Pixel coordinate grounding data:
··········

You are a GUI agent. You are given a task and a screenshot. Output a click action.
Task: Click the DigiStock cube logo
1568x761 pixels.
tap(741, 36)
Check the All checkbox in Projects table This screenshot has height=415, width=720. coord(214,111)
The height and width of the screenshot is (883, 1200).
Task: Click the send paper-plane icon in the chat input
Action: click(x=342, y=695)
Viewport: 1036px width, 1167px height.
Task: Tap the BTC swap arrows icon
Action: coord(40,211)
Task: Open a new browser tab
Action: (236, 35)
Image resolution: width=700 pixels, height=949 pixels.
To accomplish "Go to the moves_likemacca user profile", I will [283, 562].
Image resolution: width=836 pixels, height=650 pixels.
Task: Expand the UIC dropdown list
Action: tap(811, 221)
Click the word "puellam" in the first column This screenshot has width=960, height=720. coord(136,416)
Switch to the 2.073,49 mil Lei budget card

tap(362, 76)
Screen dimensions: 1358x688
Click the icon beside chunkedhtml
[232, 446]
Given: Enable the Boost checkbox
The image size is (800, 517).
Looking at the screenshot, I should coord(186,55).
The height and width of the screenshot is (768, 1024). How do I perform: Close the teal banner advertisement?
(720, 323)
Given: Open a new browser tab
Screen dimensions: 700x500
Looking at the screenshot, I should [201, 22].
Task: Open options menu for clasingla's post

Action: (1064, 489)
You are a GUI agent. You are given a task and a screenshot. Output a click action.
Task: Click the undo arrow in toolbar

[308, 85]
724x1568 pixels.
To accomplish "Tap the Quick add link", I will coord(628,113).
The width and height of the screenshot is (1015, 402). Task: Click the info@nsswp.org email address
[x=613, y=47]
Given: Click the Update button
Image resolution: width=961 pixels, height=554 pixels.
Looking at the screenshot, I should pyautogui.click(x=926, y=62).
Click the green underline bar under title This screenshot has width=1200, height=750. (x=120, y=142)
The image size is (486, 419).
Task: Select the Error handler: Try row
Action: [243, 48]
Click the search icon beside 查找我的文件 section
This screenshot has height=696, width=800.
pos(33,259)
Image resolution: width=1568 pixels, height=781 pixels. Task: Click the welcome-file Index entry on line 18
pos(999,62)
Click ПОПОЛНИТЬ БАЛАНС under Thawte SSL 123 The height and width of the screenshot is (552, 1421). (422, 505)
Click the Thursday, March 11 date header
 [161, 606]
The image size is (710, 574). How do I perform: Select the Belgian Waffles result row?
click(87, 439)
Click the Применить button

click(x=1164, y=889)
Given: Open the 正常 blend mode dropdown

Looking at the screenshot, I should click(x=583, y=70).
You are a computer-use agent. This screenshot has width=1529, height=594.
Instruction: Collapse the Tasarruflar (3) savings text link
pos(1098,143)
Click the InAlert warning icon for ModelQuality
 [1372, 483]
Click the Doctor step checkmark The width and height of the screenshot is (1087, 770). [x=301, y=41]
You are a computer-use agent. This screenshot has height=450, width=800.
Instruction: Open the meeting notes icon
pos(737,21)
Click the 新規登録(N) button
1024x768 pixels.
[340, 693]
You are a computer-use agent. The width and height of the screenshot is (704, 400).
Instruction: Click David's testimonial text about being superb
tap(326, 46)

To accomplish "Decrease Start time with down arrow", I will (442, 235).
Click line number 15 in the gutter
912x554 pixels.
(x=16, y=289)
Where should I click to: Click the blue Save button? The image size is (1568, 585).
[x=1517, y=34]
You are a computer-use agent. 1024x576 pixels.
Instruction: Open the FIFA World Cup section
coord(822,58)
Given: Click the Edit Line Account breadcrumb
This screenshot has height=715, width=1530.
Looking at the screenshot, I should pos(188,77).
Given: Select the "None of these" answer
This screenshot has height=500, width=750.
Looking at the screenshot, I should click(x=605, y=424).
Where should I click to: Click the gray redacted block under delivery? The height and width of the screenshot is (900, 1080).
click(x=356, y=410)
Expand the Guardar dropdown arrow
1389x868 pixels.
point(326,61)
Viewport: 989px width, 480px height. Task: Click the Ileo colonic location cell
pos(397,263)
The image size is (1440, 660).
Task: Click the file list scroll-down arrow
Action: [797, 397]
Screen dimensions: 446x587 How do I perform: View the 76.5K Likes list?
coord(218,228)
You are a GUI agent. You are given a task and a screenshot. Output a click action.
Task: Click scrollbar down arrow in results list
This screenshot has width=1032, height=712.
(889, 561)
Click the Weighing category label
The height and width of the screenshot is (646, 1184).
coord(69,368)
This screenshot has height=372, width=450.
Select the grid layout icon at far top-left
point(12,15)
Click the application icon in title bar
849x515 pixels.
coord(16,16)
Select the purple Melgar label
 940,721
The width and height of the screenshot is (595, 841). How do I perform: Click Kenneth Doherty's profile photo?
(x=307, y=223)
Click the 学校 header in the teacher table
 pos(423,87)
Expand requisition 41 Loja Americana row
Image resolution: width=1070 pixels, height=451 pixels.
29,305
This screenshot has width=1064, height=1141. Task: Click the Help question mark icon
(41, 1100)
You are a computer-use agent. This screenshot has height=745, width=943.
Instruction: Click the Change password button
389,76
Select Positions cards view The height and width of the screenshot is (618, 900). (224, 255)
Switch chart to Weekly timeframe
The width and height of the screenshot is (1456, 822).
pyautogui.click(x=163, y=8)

··········

In your response, give all the records again with nothing altered.

You are a GUI agent. You are given a task and a screenshot. Output a click action.
Task: Click the DigiStock cube logo
1568x761 pixels.
tap(741, 36)
Check the All checkbox in Projects table This screenshot has height=415, width=720. coord(214,111)
The height and width of the screenshot is (883, 1200).
Task: Click the send paper-plane icon in the chat input
Action: click(x=342, y=695)
Viewport: 1036px width, 1167px height.
Task: Tap the BTC swap arrows icon
Action: coord(40,211)
Task: Open a new browser tab
Action: (236, 35)
Image resolution: width=700 pixels, height=949 pixels.
To accomplish "Go to the moves_likemacca user profile", I will [283, 562].
Image resolution: width=836 pixels, height=650 pixels.
Task: Expand the UIC dropdown list
Action: tap(811, 221)
Click the word "puellam" in the first column This screenshot has width=960, height=720. coord(136,416)
Switch to the 2.073,49 mil Lei budget card

tap(362, 76)
Screen dimensions: 1358x688
Click the icon beside chunkedhtml
[232, 446]
Given: Enable the Boost checkbox
The image size is (800, 517).
Looking at the screenshot, I should coord(186,55).
The height and width of the screenshot is (768, 1024). How do I perform: Close the teal banner advertisement?
(720, 323)
Given: Open a new browser tab
Screen dimensions: 700x500
Looking at the screenshot, I should [201, 22].
Task: Open options menu for clasingla's post

Action: (1064, 489)
You are a GUI agent. You are given a task and a screenshot. Output a click action.
Task: Click the undo arrow in toolbar

[308, 85]
724x1568 pixels.
To accomplish "Tap the Quick add link", I will coord(628,113).
The width and height of the screenshot is (1015, 402). Task: Click the info@nsswp.org email address
[x=613, y=47]
Given: Click the Update button
Image resolution: width=961 pixels, height=554 pixels.
Looking at the screenshot, I should pyautogui.click(x=926, y=62).
Click the green underline bar under title This screenshot has width=1200, height=750. (x=120, y=142)
The image size is (486, 419).
Task: Select the Error handler: Try row
Action: [243, 48]
Click the search icon beside 查找我的文件 section
This screenshot has height=696, width=800.
pos(33,259)
Image resolution: width=1568 pixels, height=781 pixels. Task: Click the welcome-file Index entry on line 18
pos(999,62)
Click ПОПОЛНИТЬ БАЛАНС under Thawte SSL 123 The height and width of the screenshot is (552, 1421). (422, 505)
Click the Thursday, March 11 date header
 [161, 606]
The image size is (710, 574). How do I perform: Select the Belgian Waffles result row?
click(87, 439)
Click the Применить button

click(x=1164, y=889)
Given: Open the 正常 blend mode dropdown

Looking at the screenshot, I should click(x=583, y=70).
You are a computer-use agent. This screenshot has width=1529, height=594.
Instruction: Collapse the Tasarruflar (3) savings text link
pos(1098,143)
Click the InAlert warning icon for ModelQuality
 [1372, 483]
Click the Doctor step checkmark The width and height of the screenshot is (1087, 770). [x=301, y=41]
You are a computer-use agent. This screenshot has height=450, width=800.
Instruction: Open the meeting notes icon
pos(737,21)
Click the 新規登録(N) button
1024x768 pixels.
[340, 693]
You are a computer-use agent. The width and height of the screenshot is (704, 400).
Instruction: Click David's testimonial text about being superb
tap(326, 46)

To accomplish "Decrease Start time with down arrow", I will (442, 235).
Click line number 15 in the gutter
912x554 pixels.
(x=16, y=289)
Where should I click to: Click the blue Save button? The image size is (1568, 585).
[x=1517, y=34]
You are a computer-use agent. 1024x576 pixels.
Instruction: Open the FIFA World Cup section
coord(822,58)
Given: Click the Edit Line Account breadcrumb
This screenshot has height=715, width=1530.
Looking at the screenshot, I should pos(188,77).
Given: Select the "None of these" answer
This screenshot has height=500, width=750.
Looking at the screenshot, I should click(x=605, y=424).
Where should I click to: Click the gray redacted block under delivery? The height and width of the screenshot is (900, 1080).
click(x=356, y=410)
Expand the Guardar dropdown arrow
1389x868 pixels.
point(326,61)
Viewport: 989px width, 480px height. Task: Click the Ileo colonic location cell
pos(397,263)
The image size is (1440, 660).
Task: Click the file list scroll-down arrow
Action: [797, 397]
Screen dimensions: 446x587 How do I perform: View the 76.5K Likes list?
coord(218,228)
You are a GUI agent. You are given a task and a screenshot. Output a click action.
Task: Click scrollbar down arrow in results list
This screenshot has width=1032, height=712.
(889, 561)
Click the Weighing category label
The height and width of the screenshot is (646, 1184).
coord(69,368)
This screenshot has height=372, width=450.
Select the grid layout icon at far top-left
point(12,15)
Click the application icon in title bar
849x515 pixels.
coord(16,16)
Select the purple Melgar label
 940,721
The width and height of the screenshot is (595, 841). How do I perform: Click Kenneth Doherty's profile photo?
(x=307, y=223)
Click the 学校 header in the teacher table
 pos(423,87)
Expand requisition 41 Loja Americana row
Image resolution: width=1070 pixels, height=451 pixels.
29,305
This screenshot has width=1064, height=1141. Task: Click the Help question mark icon
(41, 1100)
You are a computer-use agent. This screenshot has height=745, width=943.
Instruction: Click the Change password button
389,76
Select Positions cards view The height and width of the screenshot is (618, 900). (224, 255)
Switch chart to Weekly timeframe
The width and height of the screenshot is (1456, 822).
pyautogui.click(x=163, y=8)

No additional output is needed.